Home » Articles » What is Minimally Invasive Glaucoma Surgery?

What is Minimally Invasive Glaucoma Surgery?

The goal of treatment for glaucoma is to lower the pressure inside the eye. This in turn decreases the stress on the optic nerve which carries the information of sight from the eye to the brain. The optic nerve is being damaged in glaucoma, causing vision loss. There are various treatment options to lower eye pressure, we can either decrease the amount of fluid the eye makes inside or increase the drainage of fluid from inside the eye. This goal can be accomplished with medications, laser, or surgery.

Over the past 5-10 years there has been a revolution in glaucoma surgery, specifically Micro (or Minimally)-Invasive Glaucoma Surgery, commonly called MIGS. The MIGS revolution has allowed us to change our approach to surgical glaucoma for many patients. Traditional glaucoma surgery has some vision threatening risks. The main theme and priority of MIGS is patient safety. While no surgery is without risk, MIGS provide improved safety while usually providing mild-to-moderate eye pressure lowering.

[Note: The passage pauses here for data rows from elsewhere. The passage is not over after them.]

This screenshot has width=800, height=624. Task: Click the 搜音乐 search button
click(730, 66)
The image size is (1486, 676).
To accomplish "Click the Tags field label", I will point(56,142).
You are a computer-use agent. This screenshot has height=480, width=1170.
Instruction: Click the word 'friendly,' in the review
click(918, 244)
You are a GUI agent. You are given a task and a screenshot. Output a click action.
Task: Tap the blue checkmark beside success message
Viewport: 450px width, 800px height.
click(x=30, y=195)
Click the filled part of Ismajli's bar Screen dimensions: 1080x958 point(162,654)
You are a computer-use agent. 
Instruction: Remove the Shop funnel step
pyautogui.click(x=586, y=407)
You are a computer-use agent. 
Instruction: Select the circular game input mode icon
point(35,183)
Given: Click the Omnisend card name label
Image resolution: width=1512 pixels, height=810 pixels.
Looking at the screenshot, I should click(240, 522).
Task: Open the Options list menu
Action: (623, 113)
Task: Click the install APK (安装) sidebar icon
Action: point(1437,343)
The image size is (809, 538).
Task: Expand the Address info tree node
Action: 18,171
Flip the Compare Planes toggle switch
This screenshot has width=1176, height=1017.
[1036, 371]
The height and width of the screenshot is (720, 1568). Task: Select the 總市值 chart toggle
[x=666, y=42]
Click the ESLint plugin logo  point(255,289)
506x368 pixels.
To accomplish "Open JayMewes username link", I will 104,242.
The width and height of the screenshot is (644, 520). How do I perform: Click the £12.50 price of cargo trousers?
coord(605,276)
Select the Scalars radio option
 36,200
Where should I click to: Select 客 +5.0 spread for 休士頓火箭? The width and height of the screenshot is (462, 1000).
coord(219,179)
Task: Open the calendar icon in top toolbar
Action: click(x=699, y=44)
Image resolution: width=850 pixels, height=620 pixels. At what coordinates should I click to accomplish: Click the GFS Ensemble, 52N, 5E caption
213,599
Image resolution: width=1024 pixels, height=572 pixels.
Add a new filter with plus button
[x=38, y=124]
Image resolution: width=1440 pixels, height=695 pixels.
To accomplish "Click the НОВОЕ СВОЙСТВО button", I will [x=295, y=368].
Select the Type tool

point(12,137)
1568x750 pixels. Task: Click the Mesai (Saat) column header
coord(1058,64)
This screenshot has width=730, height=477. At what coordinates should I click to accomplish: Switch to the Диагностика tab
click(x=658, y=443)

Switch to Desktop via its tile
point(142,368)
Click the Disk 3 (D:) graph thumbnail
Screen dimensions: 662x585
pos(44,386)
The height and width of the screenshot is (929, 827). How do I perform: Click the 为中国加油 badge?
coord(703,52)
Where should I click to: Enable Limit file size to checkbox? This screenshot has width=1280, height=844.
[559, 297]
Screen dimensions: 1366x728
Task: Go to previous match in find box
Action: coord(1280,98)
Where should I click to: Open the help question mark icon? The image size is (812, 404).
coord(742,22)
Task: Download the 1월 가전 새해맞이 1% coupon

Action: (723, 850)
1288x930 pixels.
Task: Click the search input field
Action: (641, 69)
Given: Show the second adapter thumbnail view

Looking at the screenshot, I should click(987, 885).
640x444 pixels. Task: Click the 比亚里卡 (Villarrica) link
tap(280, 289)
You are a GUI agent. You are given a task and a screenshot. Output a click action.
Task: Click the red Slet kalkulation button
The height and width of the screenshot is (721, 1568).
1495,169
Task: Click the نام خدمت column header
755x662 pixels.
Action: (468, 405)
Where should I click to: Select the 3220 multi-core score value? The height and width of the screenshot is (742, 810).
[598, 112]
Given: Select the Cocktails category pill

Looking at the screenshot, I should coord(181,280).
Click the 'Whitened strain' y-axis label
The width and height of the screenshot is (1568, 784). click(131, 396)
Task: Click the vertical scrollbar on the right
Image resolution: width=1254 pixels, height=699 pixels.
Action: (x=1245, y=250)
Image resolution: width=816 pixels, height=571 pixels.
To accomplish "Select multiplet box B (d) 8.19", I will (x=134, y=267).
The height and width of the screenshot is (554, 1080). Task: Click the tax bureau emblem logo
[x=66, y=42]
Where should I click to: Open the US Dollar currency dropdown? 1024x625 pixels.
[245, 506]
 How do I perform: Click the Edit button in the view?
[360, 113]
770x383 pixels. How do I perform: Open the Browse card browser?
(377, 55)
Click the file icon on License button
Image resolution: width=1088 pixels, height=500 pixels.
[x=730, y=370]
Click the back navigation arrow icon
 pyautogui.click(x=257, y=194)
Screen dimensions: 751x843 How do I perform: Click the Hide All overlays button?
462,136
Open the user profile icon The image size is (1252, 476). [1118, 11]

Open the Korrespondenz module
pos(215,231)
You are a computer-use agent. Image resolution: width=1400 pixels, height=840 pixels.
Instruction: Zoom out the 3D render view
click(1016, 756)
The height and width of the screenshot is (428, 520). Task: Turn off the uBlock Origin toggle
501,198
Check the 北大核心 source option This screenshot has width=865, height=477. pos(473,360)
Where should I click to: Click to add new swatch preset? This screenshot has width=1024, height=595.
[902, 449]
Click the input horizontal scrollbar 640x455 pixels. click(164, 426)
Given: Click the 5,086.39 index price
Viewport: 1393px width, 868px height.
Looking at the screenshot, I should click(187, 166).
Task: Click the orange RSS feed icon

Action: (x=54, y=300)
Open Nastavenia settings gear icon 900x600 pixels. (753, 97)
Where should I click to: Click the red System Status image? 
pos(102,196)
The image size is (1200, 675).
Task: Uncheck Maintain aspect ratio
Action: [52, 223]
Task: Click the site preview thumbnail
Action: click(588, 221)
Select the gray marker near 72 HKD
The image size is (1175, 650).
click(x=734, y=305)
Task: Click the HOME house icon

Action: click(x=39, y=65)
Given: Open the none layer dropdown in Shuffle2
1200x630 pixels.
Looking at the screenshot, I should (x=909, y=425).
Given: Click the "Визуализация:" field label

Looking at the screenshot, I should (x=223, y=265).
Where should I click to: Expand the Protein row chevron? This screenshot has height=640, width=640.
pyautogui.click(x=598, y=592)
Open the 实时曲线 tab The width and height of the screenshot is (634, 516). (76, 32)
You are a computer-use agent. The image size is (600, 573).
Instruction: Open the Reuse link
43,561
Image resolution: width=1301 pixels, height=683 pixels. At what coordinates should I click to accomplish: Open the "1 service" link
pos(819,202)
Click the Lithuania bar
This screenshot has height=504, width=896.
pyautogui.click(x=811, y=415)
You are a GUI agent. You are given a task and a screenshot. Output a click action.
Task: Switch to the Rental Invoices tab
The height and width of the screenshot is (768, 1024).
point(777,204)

MIGS can be thought of in a few broad categories, either enhancing fluid outflow using the eye’s inherent drainage system (GATT, Kahook Dual Blade Goniotomy, Trabectome, iStent), shunting fluid to the outside of the eye (XEN Gel Stent) or decreasing production of fluid within the eye (ECP).

Currently Dr. Velotta performs iStent Inject MIGS. 2 or 3 tiny stents (tubes) are placed in the drainage system of the eye to facilitate lowering of eye pressure. Most patients have been able to stop taking at least one of their glaucoma medications after this surgery due to pressure lowering effects of the procedure.

While MIGS procedures will not replace or eliminate traditional glaucoma surgery, they have greatly decreased the number of patients who require these more invasive surgeries to control their eye pressure.